§ WORK ITEM
There is a line below that contains "Viewport: 830px width, 526px". Please reproduce it and all following lines exactly, through the final one.

-- AVAILABLE DATA follows --

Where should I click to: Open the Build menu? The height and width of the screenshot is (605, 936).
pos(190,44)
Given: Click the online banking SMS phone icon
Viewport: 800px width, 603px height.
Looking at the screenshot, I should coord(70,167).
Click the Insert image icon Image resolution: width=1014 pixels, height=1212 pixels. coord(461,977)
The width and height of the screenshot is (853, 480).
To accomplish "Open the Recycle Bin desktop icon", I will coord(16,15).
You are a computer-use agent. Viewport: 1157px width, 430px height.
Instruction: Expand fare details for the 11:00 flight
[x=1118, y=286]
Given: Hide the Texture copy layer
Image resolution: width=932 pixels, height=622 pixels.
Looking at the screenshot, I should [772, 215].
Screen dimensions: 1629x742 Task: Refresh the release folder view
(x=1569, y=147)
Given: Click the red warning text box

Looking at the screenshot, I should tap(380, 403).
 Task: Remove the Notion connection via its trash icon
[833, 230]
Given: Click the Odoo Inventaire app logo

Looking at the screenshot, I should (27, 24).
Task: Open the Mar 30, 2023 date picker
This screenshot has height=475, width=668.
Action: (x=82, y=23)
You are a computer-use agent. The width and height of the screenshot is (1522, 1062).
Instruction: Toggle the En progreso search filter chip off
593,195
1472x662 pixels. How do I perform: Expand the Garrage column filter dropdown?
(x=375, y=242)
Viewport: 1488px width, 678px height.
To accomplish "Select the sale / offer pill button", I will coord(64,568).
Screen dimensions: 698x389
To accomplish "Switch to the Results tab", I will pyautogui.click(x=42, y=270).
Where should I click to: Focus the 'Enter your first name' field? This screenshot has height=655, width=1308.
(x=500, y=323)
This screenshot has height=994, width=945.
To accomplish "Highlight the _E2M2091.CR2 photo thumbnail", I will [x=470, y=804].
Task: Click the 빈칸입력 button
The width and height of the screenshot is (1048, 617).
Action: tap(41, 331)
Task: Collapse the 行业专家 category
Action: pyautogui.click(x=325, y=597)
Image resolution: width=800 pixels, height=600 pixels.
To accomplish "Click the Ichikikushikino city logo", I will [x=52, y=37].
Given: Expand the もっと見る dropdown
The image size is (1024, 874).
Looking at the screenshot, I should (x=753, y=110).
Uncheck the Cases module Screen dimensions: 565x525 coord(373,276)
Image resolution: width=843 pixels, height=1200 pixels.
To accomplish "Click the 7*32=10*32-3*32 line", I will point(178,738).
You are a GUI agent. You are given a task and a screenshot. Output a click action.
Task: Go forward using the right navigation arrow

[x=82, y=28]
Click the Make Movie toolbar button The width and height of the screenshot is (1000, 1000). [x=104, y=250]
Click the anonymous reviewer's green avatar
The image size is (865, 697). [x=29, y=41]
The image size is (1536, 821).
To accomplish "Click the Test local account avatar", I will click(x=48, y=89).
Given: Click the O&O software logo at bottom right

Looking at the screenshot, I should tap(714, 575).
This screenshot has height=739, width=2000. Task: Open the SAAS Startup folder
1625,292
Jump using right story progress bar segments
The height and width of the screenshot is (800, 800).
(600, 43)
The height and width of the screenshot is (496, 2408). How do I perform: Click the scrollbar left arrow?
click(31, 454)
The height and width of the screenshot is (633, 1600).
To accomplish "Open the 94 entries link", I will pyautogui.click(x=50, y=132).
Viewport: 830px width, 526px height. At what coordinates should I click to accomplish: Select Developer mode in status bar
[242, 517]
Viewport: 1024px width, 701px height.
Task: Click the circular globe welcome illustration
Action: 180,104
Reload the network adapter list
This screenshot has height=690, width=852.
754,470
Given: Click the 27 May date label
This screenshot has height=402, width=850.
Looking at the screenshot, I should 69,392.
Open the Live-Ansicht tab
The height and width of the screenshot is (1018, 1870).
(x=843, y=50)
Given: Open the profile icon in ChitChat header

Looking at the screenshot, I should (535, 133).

-- AVAILABLE DATA concluded --

§ YOUR SOLUTION
Viewport: 830px width, 526px height. At what coordinates should I click to accomplish: Select Developer mode in status bar
[242, 517]
Viewport: 1024px width, 701px height.
Task: Click the circular globe welcome illustration
Action: 180,104
Reload the network adapter list
This screenshot has height=690, width=852.
754,470
Given: Click the 27 May date label
This screenshot has height=402, width=850.
Looking at the screenshot, I should 69,392.
Open the Live-Ansicht tab
The height and width of the screenshot is (1018, 1870).
(x=843, y=50)
Given: Open the profile icon in ChitChat header

Looking at the screenshot, I should (535, 133).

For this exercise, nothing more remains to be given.